Make sure to adjust all images in the Kubernetes manifests to the registry you published you images to!
The following document provides documentation on how to set up a Kubernetes cluster in AWS and run the ShuffleBench implementations:
The cluster.yaml
file defines an Amazon EKS Kubernetes cluster consisting of 3 node groups.
To set it up, adjust the cluster name in the file and run:
eksctl create cluster -f cluster.yaml # Make sure to adjust the cluster name before
EKS does not set up the Kubernetes metric server by default, which means that kubectl top
does not work out-of-the-box.
To install it, run:
kubectl apply -f https://github.com/kubernetes-sigs/metrics-server/releases/latest/download/components.yaml
To later run Kafka, we need to create the kafka
storage class. For AWS, this can be done by running:
kubectl apply -f aws/kafka-storage-class.yaml
When installing Kafka, this storage class ensures that corresponding Amazon EBS volumes are created.
Hint: Both the EKS cluster and the EBS volumes are rather heavy-sized and, thus, might cause high costs when run for longer time.
Theodolite is a framework for running scalability benchmark in Kubernetes. We use it currently for two reasons:
- Setting up our benchmark infrastructure including Kafka, Prometheus and Prometheus-related monitoring.

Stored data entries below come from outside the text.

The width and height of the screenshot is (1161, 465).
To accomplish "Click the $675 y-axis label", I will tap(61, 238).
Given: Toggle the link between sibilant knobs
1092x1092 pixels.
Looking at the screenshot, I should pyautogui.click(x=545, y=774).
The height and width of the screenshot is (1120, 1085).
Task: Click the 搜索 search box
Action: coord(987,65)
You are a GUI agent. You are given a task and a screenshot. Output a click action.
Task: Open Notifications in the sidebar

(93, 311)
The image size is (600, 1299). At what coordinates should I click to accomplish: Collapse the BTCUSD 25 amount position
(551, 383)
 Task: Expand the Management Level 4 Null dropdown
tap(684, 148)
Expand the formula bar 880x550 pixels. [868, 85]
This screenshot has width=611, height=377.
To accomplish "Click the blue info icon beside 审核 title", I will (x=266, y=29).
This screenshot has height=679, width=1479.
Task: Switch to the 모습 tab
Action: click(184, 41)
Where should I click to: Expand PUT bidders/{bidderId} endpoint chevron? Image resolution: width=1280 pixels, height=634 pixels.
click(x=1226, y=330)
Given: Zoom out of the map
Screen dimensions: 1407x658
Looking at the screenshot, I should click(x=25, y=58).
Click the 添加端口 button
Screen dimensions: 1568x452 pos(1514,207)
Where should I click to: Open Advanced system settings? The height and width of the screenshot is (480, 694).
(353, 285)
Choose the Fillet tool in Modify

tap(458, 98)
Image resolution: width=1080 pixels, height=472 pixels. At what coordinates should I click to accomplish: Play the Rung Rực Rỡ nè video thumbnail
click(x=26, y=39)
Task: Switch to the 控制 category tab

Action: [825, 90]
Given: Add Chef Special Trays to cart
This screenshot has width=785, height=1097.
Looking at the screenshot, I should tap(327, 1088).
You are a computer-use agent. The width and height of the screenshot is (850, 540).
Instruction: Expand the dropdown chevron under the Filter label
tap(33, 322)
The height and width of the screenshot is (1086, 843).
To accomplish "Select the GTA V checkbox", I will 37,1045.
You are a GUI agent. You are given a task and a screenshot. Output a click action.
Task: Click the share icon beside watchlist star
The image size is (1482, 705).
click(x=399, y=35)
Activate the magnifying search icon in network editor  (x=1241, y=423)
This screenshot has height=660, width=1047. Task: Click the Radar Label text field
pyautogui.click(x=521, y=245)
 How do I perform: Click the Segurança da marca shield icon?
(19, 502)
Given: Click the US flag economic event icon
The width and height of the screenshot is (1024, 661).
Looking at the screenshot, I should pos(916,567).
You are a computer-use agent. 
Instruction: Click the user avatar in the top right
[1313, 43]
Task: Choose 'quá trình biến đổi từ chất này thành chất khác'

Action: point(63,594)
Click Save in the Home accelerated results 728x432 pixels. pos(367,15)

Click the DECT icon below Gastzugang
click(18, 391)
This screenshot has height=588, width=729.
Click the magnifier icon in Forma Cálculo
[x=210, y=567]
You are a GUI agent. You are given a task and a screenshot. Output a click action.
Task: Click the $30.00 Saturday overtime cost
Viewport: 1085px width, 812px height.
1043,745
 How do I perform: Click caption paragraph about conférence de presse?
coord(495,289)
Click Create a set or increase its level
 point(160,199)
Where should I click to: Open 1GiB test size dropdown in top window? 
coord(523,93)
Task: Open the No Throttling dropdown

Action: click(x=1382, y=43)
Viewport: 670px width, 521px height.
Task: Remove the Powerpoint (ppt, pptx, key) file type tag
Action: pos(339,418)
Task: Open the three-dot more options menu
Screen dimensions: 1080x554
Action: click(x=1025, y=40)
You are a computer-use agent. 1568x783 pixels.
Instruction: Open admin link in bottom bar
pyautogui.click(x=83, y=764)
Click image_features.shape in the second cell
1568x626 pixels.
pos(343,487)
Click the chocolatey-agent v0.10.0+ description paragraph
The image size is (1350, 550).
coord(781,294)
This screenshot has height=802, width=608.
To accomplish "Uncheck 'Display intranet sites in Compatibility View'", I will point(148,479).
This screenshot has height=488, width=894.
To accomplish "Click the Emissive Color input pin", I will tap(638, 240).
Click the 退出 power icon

- Defining benchmarks for throughput, latency, and scalability experiments.
Not all Theodolite features we need, are already released. While this will happen soon, we currently have to install Theodolite by first cloning its git repository:
git clone [email protected]:cau-se/theodolite.git
helm dependencies update theodolite/helm
helm install theodolite theodolite/helm -f https://raw.githubusercontent.com/cau-se/theodolite/main/helm/preconfigs/extended-metrics.yaml -f values.yaml -f values-nodegroups.yaml -f values-aws-kafka-storage.yaml
Once the required Theodolite version has been released (v0.10), we can install it with:
helm repo add theodolite https://www.theodolite.rocks
helm repo update
helm install theodolite theodolite/theodolite -f https://raw.githubusercontent.com/cau-se/theodolite/main/helm/preconfigs/extended-metrics.yaml -f values.yaml -f values-nodegroups.yaml -f values-aws-kafka-storage.yaml
The shuffle-kstreams
, shuffle-hzcast
, shuffle-flink
, and shuffle-load-generator
directories contain Kubernetes manifest files to run the individual components. For example, to deploy the Kafka Streams implementation with the load generator, run:
kubectl apply -f shuffle-latency-exporter # Only required if latency should be measured
kubectl apply -f shuffle-kstreams
# Maybe wait some time
kubectl apply -f shuffle-load-generator
You might want to adjust the manifests before to, for example, test different load intensities, numbers of replicas, or framework-specific configurations.
To remove the components run:
kubectl delete -f shuffle-load-generator
# Maybe wait some time
kubectl delete -f shuffle-kstreams
kubectl delete -f shuffle-latency-exporter
Doing this manually for many different configurations can be exhaustive work. We now see how to automate this with Theodolite.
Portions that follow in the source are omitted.